苏培盛点了点小厦子,“师父让你上心,不是要你去巴结,咱们是王爷身边的奴才。”只顾着讨好年世兰才叫把自己的路走窄了呢。
小厦子琢磨着苏培盛的话,了然地点点头。
苏培盛又是一叹,“年侧福晋的话不好传啊。”年世兰话里话外都是对四阿哥的重视,可落到了四阿哥的耳朵里,怕是只剩下一句年羹尧送来的紫参。
紫参因为根茎呈紫色,形状像人参而得名,主要生长在西南地区,药用功效强大,又沾上了紫气之色,自然更是珍贵异常。
这样的东西年羹尧都能随便给年世兰一批,而不送给四阿哥,这让四阿哥怎么想?
年世兰虽然人嫌狗厌,但在下人里的名声倒是不错,毕竟出手阔绰,真金白银的砸下去,谁不说一声好?尤其对四阿哥身边伺候的人,更是态度缓和。
苏培盛也因此念着年世兰的好,只是这好在四阿哥的眼里未必是好啊!可苏培盛不过是四阿哥的贴身太监,最重要的便是这一颗忠心,他也不可能提醒年世兰。
小厦子可没有苏培盛的良心,他只在乎钱财,唯一顾及的人也就是苏培盛了,“师父何必忧愁,咱们就是个传话的嘴巴,说不说的都由不得咱们啊。”他们这些做奴才的还能左右主子的想法不成?
苏培盛叹了一口气,看着小厦子表面没心没肺,实则冷酷清醒的话,“你确实是个好苗子。”苏培盛自觉小厦子的这份心性就比自己强。
小厦子则腼腆一笑,“没有师父提携,我早就被扔进乱葬岗了。您放心,我绝不会背叛师父的。”
人心肉长,苏培盛对小厦子的培养没有藏私,小厦子投桃报李,也对苏培盛最亲近。
小厦子长得清秀讨喜,眼神真挚,看的苏培盛心发软,他拍了拍小厦子的背,内心感动但嘴上还是叮嘱道,“咱们是王爷的奴才,心自然该向着王爷。

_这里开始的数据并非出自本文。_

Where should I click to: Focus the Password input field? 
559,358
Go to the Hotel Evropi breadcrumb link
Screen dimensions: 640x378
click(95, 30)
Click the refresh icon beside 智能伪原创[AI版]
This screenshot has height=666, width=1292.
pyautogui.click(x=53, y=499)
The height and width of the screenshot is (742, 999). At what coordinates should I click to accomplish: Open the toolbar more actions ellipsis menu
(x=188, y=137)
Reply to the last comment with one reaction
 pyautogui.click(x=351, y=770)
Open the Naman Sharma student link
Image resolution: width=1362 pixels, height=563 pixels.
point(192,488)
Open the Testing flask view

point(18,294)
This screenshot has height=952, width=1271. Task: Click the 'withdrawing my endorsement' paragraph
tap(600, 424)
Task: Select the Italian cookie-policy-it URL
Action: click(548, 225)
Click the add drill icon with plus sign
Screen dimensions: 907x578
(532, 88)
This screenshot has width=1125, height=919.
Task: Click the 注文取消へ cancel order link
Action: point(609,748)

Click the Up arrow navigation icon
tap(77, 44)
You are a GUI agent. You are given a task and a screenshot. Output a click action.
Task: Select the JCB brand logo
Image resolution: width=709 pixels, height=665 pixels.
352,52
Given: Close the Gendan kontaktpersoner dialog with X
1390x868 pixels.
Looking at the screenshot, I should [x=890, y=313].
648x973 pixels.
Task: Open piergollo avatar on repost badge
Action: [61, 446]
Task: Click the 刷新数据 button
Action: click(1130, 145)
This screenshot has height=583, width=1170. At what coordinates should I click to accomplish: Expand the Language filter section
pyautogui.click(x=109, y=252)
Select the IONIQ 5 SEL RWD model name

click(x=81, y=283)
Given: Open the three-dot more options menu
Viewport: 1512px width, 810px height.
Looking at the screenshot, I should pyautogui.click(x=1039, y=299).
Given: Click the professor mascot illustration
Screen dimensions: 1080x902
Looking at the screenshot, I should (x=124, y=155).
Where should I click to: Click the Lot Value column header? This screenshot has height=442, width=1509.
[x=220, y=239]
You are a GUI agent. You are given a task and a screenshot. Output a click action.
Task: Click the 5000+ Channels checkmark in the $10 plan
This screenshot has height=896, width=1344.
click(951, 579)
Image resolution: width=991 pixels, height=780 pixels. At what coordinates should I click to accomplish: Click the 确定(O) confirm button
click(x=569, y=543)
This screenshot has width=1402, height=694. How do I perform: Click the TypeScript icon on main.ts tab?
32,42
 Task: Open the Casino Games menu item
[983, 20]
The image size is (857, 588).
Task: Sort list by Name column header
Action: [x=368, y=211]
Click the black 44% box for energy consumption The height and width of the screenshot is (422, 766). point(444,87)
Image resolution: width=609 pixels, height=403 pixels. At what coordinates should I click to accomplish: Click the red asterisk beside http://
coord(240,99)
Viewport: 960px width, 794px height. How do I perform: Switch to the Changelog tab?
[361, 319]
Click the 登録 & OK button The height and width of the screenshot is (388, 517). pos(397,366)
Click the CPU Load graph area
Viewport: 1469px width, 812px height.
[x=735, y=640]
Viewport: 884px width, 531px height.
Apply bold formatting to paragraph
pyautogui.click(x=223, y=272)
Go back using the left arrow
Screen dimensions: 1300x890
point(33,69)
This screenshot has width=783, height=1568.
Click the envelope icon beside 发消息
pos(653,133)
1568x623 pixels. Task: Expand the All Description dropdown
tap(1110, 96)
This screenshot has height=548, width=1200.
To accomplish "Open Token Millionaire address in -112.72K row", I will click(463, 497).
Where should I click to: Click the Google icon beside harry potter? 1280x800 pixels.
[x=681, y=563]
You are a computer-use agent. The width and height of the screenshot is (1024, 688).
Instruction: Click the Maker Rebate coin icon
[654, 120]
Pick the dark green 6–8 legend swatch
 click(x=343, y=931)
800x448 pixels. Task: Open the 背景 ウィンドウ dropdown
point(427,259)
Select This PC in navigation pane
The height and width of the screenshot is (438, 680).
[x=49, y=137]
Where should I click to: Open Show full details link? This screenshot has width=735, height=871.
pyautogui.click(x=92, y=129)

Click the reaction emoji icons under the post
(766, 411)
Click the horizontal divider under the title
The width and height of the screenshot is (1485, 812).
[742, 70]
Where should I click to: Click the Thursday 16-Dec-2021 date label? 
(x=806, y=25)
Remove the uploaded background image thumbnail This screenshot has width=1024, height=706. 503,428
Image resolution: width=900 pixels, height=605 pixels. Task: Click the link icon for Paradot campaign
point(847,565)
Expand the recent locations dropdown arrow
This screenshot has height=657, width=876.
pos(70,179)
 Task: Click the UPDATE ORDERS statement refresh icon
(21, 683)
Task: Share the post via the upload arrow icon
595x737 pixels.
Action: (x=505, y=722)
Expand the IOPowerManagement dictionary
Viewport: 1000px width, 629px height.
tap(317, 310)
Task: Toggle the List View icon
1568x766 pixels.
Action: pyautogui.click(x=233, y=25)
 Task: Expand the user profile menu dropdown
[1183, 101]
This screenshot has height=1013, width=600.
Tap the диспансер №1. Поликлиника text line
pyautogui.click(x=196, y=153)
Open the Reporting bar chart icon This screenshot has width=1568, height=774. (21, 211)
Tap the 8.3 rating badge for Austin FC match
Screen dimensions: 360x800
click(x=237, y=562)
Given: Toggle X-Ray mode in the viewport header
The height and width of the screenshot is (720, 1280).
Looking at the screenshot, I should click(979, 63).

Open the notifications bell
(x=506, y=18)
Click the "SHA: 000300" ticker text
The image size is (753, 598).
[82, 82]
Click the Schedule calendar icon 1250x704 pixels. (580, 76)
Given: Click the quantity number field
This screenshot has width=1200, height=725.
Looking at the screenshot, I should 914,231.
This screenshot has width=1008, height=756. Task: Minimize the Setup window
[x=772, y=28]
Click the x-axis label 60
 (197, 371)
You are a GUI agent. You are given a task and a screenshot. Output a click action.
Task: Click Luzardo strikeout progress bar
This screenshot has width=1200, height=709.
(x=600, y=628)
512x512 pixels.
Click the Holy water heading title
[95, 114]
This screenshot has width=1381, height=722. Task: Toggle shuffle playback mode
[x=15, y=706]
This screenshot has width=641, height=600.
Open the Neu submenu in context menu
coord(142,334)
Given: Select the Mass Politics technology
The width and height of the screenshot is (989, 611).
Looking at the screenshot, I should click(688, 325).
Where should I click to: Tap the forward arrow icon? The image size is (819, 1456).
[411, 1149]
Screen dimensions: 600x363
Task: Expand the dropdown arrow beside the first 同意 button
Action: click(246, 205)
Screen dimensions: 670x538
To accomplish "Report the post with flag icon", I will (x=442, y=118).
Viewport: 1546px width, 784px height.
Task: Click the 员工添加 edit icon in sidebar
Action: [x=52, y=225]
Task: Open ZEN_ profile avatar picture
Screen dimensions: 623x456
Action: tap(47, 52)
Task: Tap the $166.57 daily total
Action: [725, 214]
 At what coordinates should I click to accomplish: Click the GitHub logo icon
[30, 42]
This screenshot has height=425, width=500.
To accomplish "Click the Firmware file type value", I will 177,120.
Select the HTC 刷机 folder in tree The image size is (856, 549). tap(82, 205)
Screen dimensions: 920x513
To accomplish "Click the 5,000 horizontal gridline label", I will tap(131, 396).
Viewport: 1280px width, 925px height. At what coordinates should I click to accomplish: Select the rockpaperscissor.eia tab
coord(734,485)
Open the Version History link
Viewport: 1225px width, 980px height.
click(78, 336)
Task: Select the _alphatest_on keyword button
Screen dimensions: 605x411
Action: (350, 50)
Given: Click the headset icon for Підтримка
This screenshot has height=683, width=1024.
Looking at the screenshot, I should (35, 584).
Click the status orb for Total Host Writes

”
小厦子知道苏培盛的意思,利落地应了,师徒俩回去找四阿哥复命了。
又是一日请安,年世兰吸取了教训,估计是不敢再迟到了。众人便有一搭没一搭地说着话,心里估算着时间,想年世兰肯定还是要掐点来。
李静言酸涩地对吕盈风说,“吕妹妹,你可听说了欢宜香?”
吕盈风回答,“哪能不知道呀!年侧福晋果真受王爷宠爱,连香都是独一无二的。”
李静言对这件事很是关注,详细地说给吕盈风听,“吕妹妹你是不知道啊,年侧福晋的兰韵别院现在全是欢宜香的味道,如此名贵的香料竟然这么挥霍。”
李静言说的认真,根本没注意到年世兰进来的身影,年世兰自然也听到了李静言的话,直接回怼,“李姐姐倒是有所不知,王爷特意叮嘱了妹妹,切莫为了心意而不使用,妹妹哪能不听从呢?”
李静言被年世兰抓到说小话本就心虚,听见年世兰看似解释实则炫耀的话,更是生气,丝毫没有注意到年世兰称呼的转变。
可旁边的吕盈风却注意到了,她神情古怪地坐在那里,被年世兰注意到,“吕妹妹怎么脸色骤变?是姐姐有什么不妥吗?”
这下李静言也反应过来了,她瞠目结舌地说,“年侧福晋,你称呼吕庶福晋什么?”